United Nations Special Rapporteur on the Rights to Freedom of Peaceful Assembly and of Association
- Incumbent
- Assumed office April 2018
- Secretary-General: António Guterres
- Preceded by: Annalisa Ciampi
- Succeeded by: Gina Romero

Personal details
- Born: Togo
- Education: Nantes University Graduate Institute of International and Development Studies
- Profession: Diplomat, jurist

= Clément Nyaletsossi Voule =

Togolese diplomat & jurist

Clément Nyaletsossi Voule is a Togolese diplomat and jurist. Voule served as the United Nations Special Rapporteur on the Rights to Freedom of Peaceful Assembly and of Association from 2018 to 2024. Prior to this, Voule served as African Advocacy Director International Service for Human Rights (ISHR).

== Early life and education ==
Born and raised in Togo, Voule received his degree in fundamental rights from Nantes University in France. Voule went on to receive his master's degree in international law from the Graduate Institute of International and Development Studies.

== Human rights career ==
Voule served as Secretary-General of Amnesty International's Togo branch. Voule also served as Secretary-General of the Togolese Coalition of Human Rights Defenders. In 2011, he became an advisor to the African Commission on Human and Peoples' Rights.

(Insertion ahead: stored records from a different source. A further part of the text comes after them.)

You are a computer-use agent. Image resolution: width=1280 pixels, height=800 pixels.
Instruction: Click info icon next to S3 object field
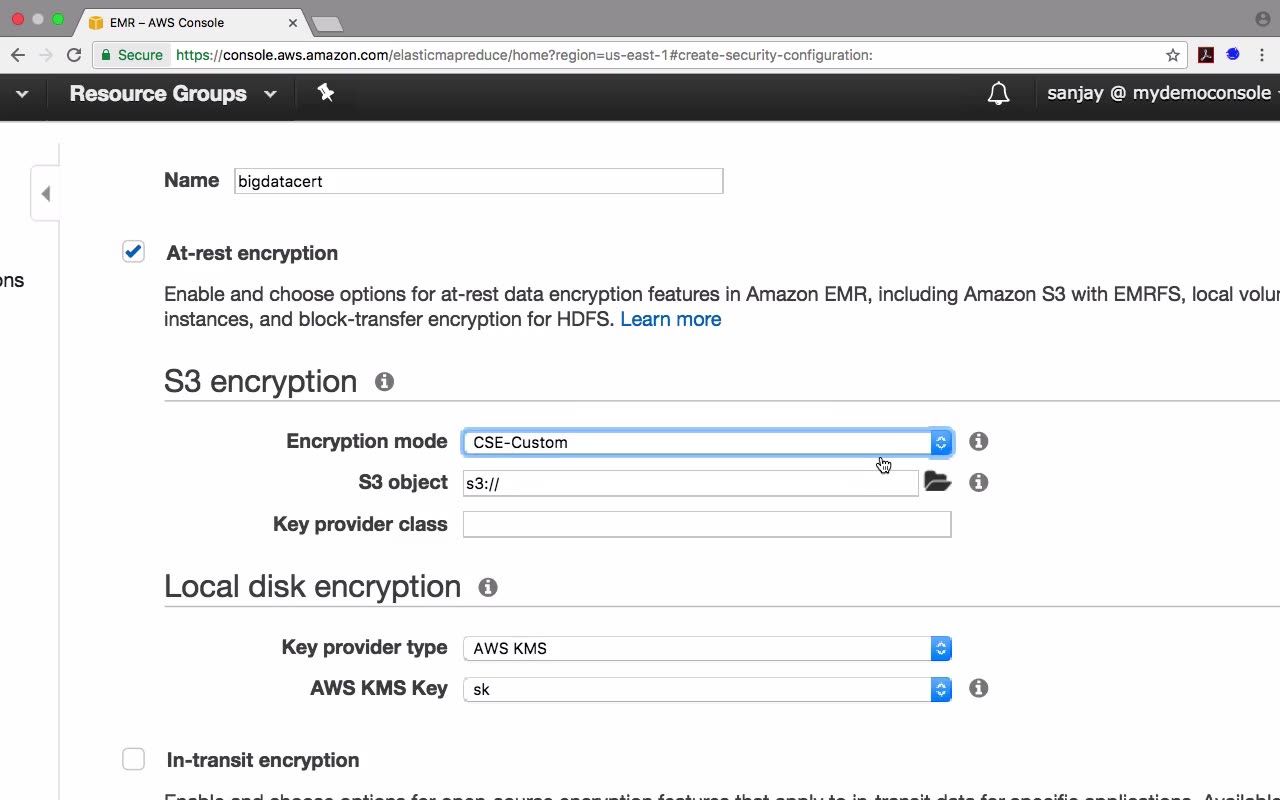pos(979,482)
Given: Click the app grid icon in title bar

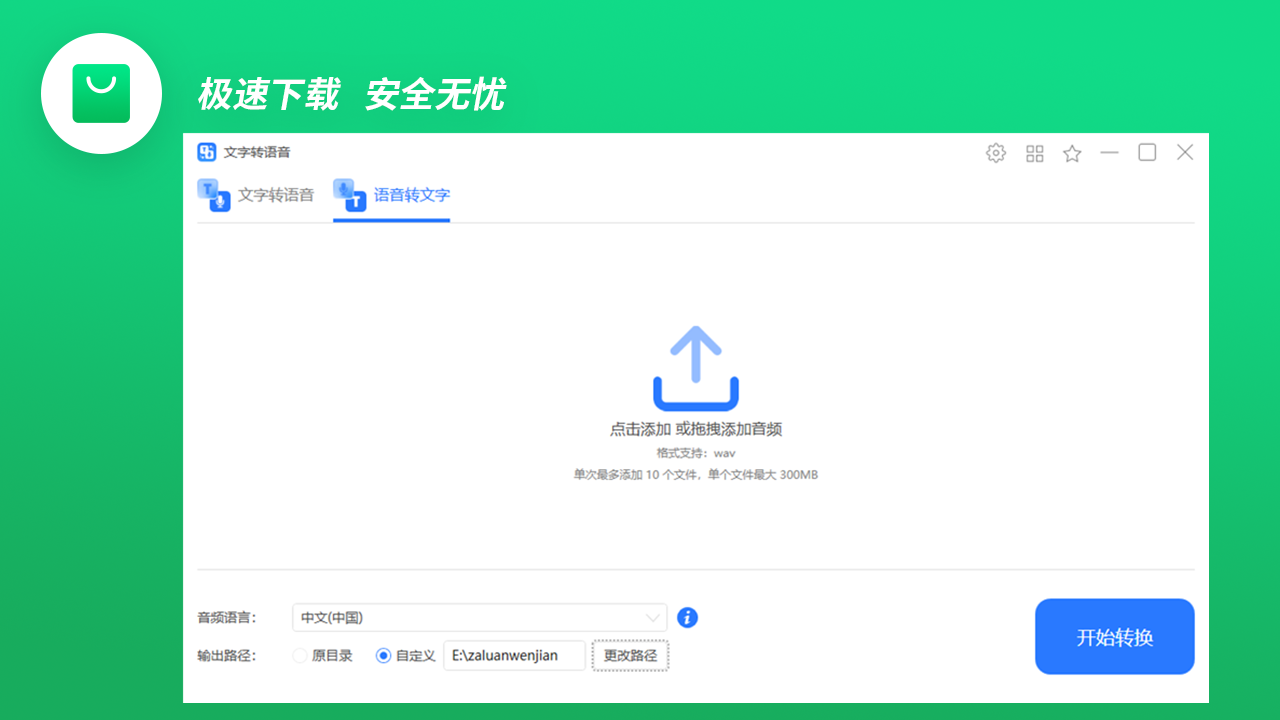Looking at the screenshot, I should pos(1034,152).
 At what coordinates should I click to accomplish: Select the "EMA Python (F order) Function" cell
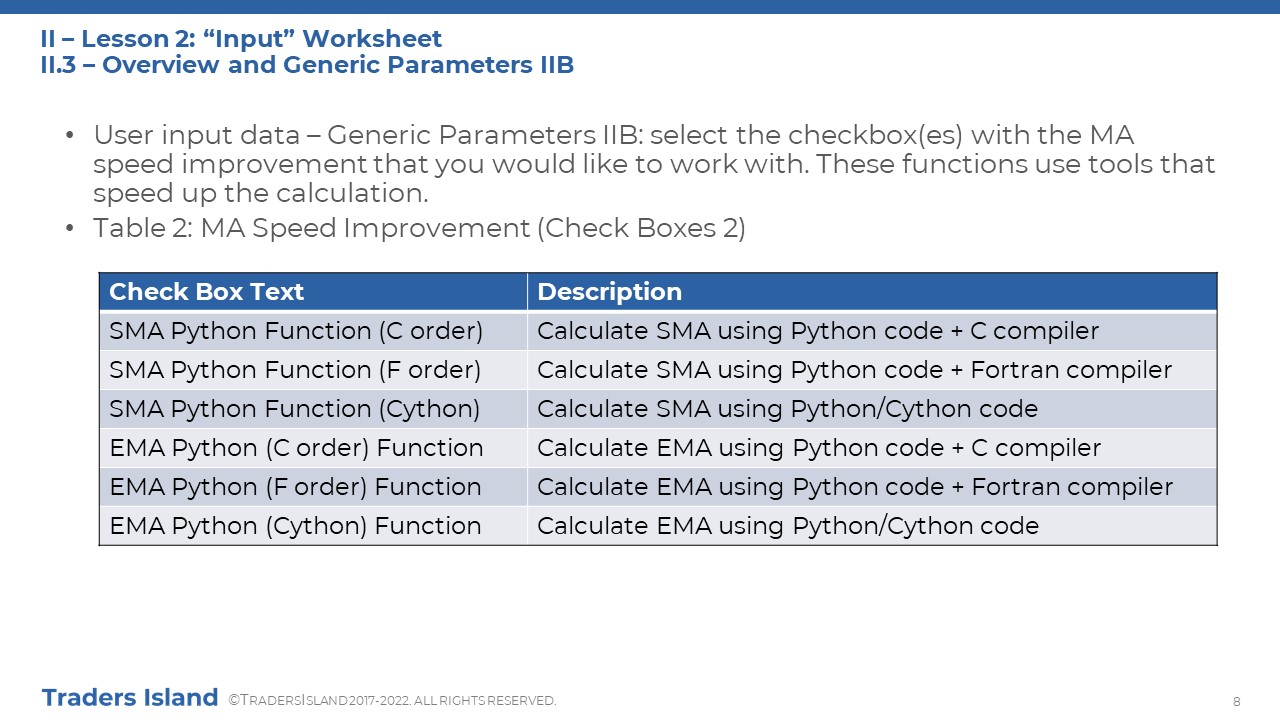(x=313, y=487)
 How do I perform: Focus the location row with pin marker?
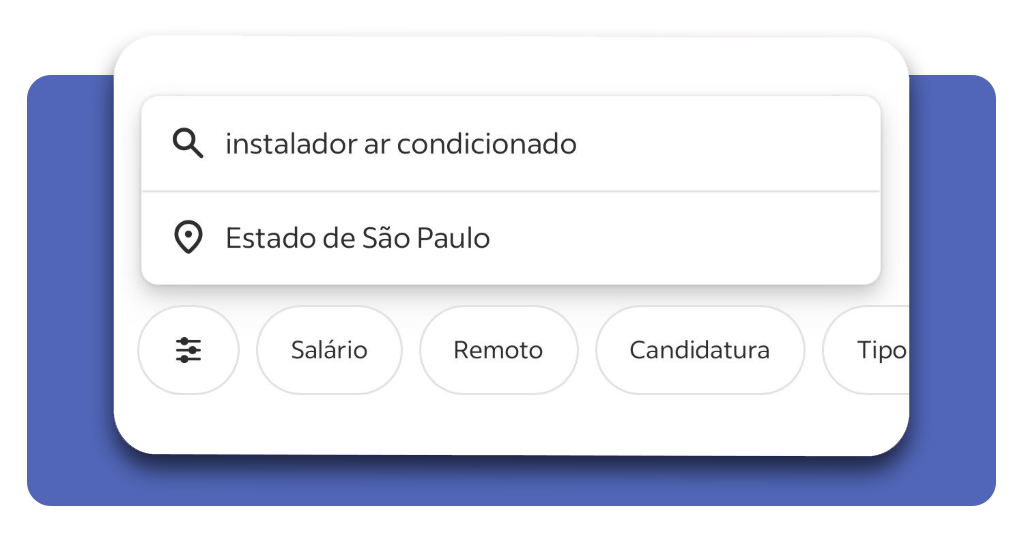coord(511,238)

Voule joined the International Service for Human Rights (ISHR) in 2006, and served as the organization's African Advocacy Director. In this capacity, Voule pushed the government of Mali, Cote d'Ivoire, Burkina Faso to enshrine human rights protections.

== United Nations ==
In 2018, Voule was selected to serve as United Nations Special Rapporteur on the Rights to Freedom of Peaceful Assembly and of Association, replacing Annalisa Ciampi. Voule is the second African to serve in this position, after inaugural holder Maina Kiai, a Kenyan national.

Voule's appointment was praised by the Community of Democracies (CoD), which stated it "look[ed] forward to supporting him in his mandate". In his first report to the U.N. Security Council, Voule identified the oppression of LGBTI people as a top human rights concern. Voule has endorsed new civil liberties protections for internet users, arguing that freedom of assembly should apply in digital spaces.

In office, Voule joined a group of experts condemning the Hong Kong national security law as "incompatible" with international human rights law. In the run-up to the 2021 Nicaraguan election, Voule urged the country's leaders to cease violations of human rights. While in his UN post, Voule remains a researcher at the Geneva Academy of International Humanitarian Law and Human Rights.

He was succeeded in 2024 as the Special Rapporteur by Gina Romero from Colombia.